Jean Rhys


Part One

They say when trouble come close ranks, and so the white people did. But we were not in their ranks. The Jamaican ladies had never approved of my mother, 'because she pretty like pretty self' Christophine said.

She was my father's second wife, far too young for him they thought, and, worse still, a Martinique girl. When I asked her why so few people came to see us, she told me that the road from Spanish Town to Coulibri Estate where we lived was very bad and that road repairing was now a thing of the past.(My father, visitors, horses, feeling safe in bed - all belonged to the past.)

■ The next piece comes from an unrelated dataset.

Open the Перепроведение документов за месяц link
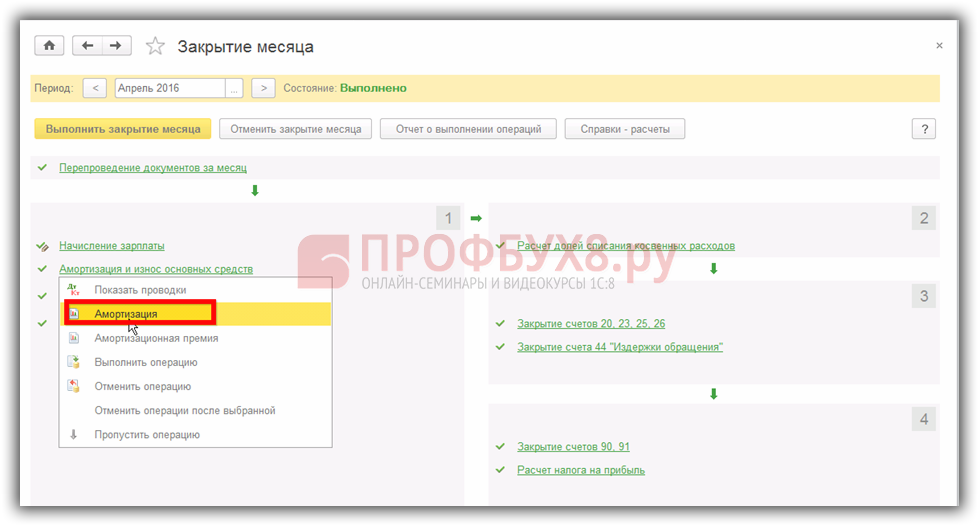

Another day I heard her talking to Mr Luttrell, our neighbour and her only friend. 'Of course they have their own misfortunes. Still waiting for this compensation the English promised when the Emancipation Act was passed. Some will wait for a long time.'

How could she know that Mr Luttrell would be the first who grew tired of waiting? One calm evening he shot his dog, swam out to sea and was gone for always. No agent came from England to look after his property - Nelson's Rest it was called - and strangers from Spanish Town rode up to gossip and discuss the tragedy.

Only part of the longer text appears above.